But more to the point, I'll try to address your questions in a couple of ways:
1. How open source has been and will be evolving - in particular how it pertains to GIS 2. Where does Open Source fit into today's GIS world
I think it's important to keep in mind just how new the concept of Open Source technologies is. As much as we like to get caught up in the "what's the latest fad" of the past months, or even few years, the reality is that it takes a much longer perspective (over the course of 5, 10 or 20 years) to get a sense of something being a "fad" or a true evolution in terms of a new philosophy or approach to technology. Open Source has lingered around for many years, but I have personally witnessed a big change in the past three or four years.
A lot of this has to do with adoption of Internet technologies. Suddenly, where all development traditionally occurred in isolated backrooms that had little contact with the rest of the world, now Internet technologies allow 100s or even 1000s of developers, GIS analysts, technical writers, graphic designers ... around the world to be able to communicate and work together. This isn't a pipedream - this is reality. Anybody who is unsure of this, take a look at the UMN MapServer mailing list to see what a truly vibrant and integrated user & developer community can be like.
Where was MapServer, Linux, PHP, PostGIS, Apache 10 years ago? It didn't exist ... so in less than 10 years, open source technologies have gone from near zero to enough propagation that we're even having this discussion. That doesn't sound like a dead-end to me.

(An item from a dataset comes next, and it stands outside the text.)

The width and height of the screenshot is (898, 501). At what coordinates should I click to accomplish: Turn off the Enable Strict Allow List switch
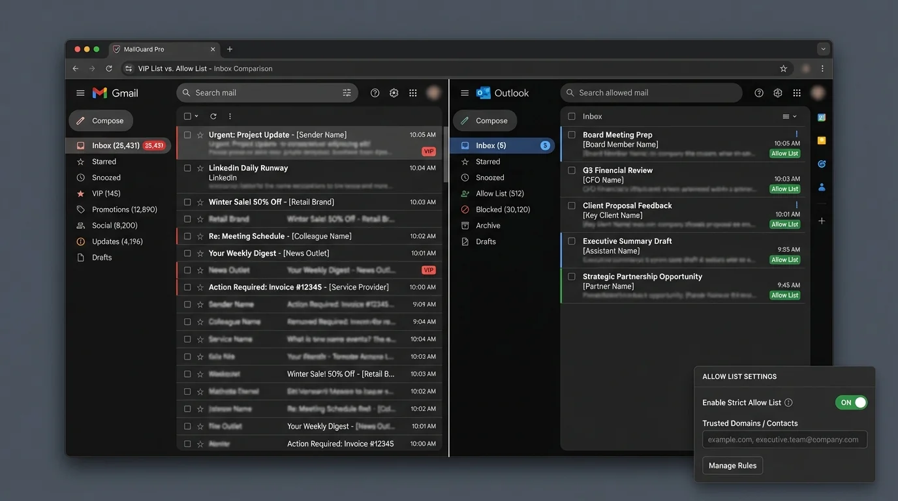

So that's the long term perspective, and we could spend a long time debating whether this trend will continue to grow in the future - you can guess where I stand on that one. But now for the more immediate ... who can benefit today from Open Source GIS technologies and what are they? I lump these into four groups:
First for the technologies, my personal favourites based on type:
Web mapping - UMN MapServer Spatial Database - PostGIS with PostgreSQL Desktop mapping - OpenEV and Grass (OpenEV is a bit newer, but still in the early stages of it's development) AND a Plethora of utilities - many of which have been integrated into your favourite commercial GIS packages
User Groups that can benefit the most today:
1. Distributed Data environments
Many organizations have data residing in many different places, and in many different formats. Fees for licensing software to handle this scenario becomes very quickly, very prohibitive. Save your licensing $$$, take on some of the robust base technologies from above, and spend it on getting a contractor specializing in the technologies to implement those custom features that you just can't get out of the box in the commercial world. Our experience has been that this is cheaper in the end AND you actually get the functionality you want, not what the vendor happens to have available in the current release.
2. Widespread deployment of custom software
So you have a wide group of users who need to do Landuse Planning. Geography is a central component of any tool they will be using, but your users may not be sophisticated GIS users. That means you have to give them something designed with THEIR specific needs in mind, not all the other more general requirements from an off-the-shelf GIS. Spend the money on developing those requirements instead of buying licenses of more closed software that wasn't developed for your purposes. Economies of scale can make this viable.
3. Organizations with strong in-house skills or acess to skilled contractors
Why bang your head against the wall with black boxes that you're PAYING for from a vendor who you have to pull his teeth out to get him to listen when you've got the skills in-house or via contractors to a) fix any problems you find in the software, b) add to the software as required, c) make use of the software.